Sonia é uma das grandes entusiastas dos direitos das crianças na era digital, tendo participado ativamente da construção de um documento da maior relevância sobre esse tema, o Comentário Geral nº 25. Na entrevista que concedeu com exclusividade para esta coluna do Nexo, ela disse que acredita na importância da escuta atenta das crianças e adolescentes para que haja um equilíbrio entre os riscos e oportunidades do uso dos dispositivos digitais: “Em um evento do qual participei aqui no país, ouvi bastante sobre a consulta às crianças no Brasil para a formulação do novo currículo escolar, por exemplo. Fiquei extremamente impressionada. Acredito que há uma disposição política para considerar a inclusão. No ambiente doméstico, entre pais e filhos, muitas culturas estão passando de uma relação mais autoritária para uma mais democrática. Algumas pessoas acham que esse processo foi longe demais. Mas, pela minha experiência, as crianças sempre têm algo a dizer – e frequentemente nos surpreendem. E podemos aprender com elas”, afirmou.
Ela, que recentemente ouviu diversas crianças e adolescentes no Reino Unido sobre o banimento dos celulares das escolas, contou que “elas disseram que não querem uma proibição total, pois isso é muito restritivo. Desejam ter o celular com elas, mas não durante as aulas, nem ligado. Não querem que o aparelho atrapalhe o aprendizado, tampouco querem ser vítimas de bullying. Desejam conversar presencialmente entre si. Concordam com algumas restrições, mas gostariam que essas fossem negociadas com elas. Também acreditam que o celular pode e deve ser uma ferramenta extraordinária de aprendizagem. E, se o proibimos, perdemos essa oportunidade”. Eu também ouvi crianças e adolescentes de escolas públicas e particulares sobre esse tema no início deste ano, e a resposta deles foi na mesma linha.
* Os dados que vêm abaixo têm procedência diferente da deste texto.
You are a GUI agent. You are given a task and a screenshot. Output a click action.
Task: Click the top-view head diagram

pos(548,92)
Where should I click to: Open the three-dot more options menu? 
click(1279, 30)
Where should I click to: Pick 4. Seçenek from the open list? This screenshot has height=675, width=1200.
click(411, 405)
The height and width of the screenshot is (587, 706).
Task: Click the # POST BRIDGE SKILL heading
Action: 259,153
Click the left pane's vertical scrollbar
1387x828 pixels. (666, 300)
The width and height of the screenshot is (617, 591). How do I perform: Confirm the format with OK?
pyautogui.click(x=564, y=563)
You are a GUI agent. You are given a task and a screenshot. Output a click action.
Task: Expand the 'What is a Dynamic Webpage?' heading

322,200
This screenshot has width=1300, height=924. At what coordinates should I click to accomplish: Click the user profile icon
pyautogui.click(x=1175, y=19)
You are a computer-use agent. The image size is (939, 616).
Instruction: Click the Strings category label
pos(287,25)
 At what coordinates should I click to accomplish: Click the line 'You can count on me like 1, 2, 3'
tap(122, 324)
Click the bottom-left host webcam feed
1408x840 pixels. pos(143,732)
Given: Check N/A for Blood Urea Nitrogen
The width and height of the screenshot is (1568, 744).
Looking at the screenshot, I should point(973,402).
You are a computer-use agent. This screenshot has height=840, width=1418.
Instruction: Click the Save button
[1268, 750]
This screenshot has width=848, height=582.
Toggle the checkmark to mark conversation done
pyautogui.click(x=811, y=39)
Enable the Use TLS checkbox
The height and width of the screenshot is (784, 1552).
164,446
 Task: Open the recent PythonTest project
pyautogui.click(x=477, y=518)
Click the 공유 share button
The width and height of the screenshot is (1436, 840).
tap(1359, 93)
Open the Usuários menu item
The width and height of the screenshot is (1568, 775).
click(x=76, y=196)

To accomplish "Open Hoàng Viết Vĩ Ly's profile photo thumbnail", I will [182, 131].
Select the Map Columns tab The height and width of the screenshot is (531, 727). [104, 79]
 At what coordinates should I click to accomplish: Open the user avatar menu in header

Sophie Costa, uma jovem de 14 anos com quem tive o prazer de dar uma aula no curso do Instituto de Tecnologia e Sociedade sobre o livro “Geração Ansiosa”, de Jonathan Haidt, resumiu bem essa questão: “Entender qual era o propósito das telas na minha vida não foi fácil, e peço que vocês, adultos, entendam que esse é um assunto extremamente complicado, e apenas querer proibir é uma atitude extremamente simplista para uma questão muito mais complexa. As telas não se baseiam apenas em benefícios e malefícios, e precisamos entender como lidar com isso”.